La RSCcPN es una enfermedad que exige trabajo en equipo. El otorrinolaringólogo es el especialista de referencia, pero el abordaje óptimo requiere la colaboración con neumólogos, alergólogos, enfermería y farmacia, y con Atención Primaria como puerta de entrada y primer filtro. Sin esa coordinación, los pacientes se pierden en los circuitos asistenciales, reciben atención fragmentada y no logran el control de su enfermedad.

En España, desde la SEORL-CCC estamos trabajando activamente en la creación y acreditación de Unidades Especializadas de Inflamación Nasosinusal, espacios funcionales donde se garantice una atención integral, multidisciplinar y con criterios de calidad homogéneos en todo el territorio. Porque la calidad asistencial no puede depender del código postal del paciente.

El paciente, en el centro

Hay otra necesidad que el documento de consenso de la Alianza Española de la RSCcPN recoge con claridad: la del paciente informado y activo. Durante demasiado tiempo, las personas con esta enfermedad han sido receptores pasivos de indicaciones médicas. La evidencia demuestra que cuando el paciente comprende su enfermedad, conoce sus síntomas, sabe cuándo consultar y participa en las decisiones sobre su tratamiento, los resultados mejoran de forma significativa.

Eso implica educación. Implica tiempo en la consulta. Implica herramientas accesibles y un lenguaje que no excluya. Y también implica escuchar a las asociaciones de pacientes, cuya voz es imprescindible para diseñar una atención sanitaria que responda a las necesidades reales de quienes viven con esta enfermedad cada día.
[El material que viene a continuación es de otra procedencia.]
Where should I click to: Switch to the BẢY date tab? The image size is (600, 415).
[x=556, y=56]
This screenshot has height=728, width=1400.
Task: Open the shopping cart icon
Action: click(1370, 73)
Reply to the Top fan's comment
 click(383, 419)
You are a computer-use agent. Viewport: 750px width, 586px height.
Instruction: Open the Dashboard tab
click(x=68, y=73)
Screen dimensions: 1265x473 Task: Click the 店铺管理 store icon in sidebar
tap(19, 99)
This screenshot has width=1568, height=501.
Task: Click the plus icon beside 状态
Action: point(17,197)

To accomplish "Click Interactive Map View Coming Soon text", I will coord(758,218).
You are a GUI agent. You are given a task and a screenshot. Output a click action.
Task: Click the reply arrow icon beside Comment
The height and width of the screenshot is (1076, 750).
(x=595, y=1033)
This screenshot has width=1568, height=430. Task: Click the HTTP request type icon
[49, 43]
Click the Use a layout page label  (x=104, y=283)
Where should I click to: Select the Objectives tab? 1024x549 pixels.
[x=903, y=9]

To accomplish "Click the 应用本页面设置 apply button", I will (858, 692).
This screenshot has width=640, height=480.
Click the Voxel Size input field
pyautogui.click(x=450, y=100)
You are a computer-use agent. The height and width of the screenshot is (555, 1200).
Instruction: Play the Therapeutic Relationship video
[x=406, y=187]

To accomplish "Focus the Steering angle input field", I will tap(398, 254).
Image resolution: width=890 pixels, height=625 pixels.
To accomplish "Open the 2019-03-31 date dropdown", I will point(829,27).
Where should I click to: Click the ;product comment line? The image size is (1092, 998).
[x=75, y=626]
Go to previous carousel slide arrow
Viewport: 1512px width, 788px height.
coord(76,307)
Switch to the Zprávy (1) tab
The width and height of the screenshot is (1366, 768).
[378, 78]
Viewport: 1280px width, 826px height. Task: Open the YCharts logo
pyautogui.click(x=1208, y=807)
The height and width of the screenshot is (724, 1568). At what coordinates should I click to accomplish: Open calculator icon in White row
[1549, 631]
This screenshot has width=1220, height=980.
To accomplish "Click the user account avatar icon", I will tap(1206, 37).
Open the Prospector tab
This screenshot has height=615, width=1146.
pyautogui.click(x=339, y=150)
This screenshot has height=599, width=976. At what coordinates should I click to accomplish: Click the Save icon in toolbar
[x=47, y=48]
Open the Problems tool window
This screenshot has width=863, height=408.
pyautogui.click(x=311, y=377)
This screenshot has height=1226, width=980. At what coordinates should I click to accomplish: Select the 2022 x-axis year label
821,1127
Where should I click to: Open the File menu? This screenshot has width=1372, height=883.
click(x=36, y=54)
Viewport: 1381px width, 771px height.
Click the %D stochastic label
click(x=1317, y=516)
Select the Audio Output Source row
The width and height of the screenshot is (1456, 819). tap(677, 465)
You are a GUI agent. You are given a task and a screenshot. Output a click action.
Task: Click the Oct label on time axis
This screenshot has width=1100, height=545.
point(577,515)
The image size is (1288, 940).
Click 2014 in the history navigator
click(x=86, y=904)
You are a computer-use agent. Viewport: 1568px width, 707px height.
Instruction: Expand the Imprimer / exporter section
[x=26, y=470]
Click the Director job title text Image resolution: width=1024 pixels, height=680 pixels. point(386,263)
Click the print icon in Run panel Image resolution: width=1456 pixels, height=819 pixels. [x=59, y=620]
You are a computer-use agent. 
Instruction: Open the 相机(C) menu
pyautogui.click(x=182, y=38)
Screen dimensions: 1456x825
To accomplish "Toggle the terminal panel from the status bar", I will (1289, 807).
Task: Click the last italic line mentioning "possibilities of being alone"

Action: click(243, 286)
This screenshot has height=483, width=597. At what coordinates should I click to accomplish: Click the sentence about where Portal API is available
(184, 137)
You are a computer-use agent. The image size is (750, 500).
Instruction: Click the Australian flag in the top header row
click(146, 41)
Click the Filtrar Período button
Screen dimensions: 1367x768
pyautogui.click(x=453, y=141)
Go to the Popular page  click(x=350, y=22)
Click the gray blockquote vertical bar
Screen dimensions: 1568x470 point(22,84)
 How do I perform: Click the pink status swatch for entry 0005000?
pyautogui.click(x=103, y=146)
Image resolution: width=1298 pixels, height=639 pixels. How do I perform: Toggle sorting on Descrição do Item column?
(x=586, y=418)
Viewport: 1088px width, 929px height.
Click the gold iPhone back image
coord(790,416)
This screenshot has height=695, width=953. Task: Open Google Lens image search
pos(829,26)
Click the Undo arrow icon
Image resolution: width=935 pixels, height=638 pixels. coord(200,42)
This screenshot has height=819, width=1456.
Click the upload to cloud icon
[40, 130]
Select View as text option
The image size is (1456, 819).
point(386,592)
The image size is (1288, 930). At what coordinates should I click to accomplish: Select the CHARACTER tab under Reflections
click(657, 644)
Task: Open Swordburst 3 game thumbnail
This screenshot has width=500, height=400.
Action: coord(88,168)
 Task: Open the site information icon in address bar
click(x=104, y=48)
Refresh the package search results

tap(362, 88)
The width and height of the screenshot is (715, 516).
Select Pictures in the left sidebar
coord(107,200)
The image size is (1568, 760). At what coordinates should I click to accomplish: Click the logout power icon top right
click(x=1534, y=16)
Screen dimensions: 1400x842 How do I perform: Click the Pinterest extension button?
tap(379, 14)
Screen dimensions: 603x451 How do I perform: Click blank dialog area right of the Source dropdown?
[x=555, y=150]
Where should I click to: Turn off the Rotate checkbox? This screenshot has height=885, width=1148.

La poliposis nasal no es un problema menor. Es una enfermedad crónica, compleja y con frecuencia infradiagnosticada, que merece la misma atención, los mismos recursos y el mismo rigor que cualquier otra patología que afecte de forma profunda a la vida de las personas. Ese es el compromiso que, como especialistas y como sociedad científica, asumimos cada día.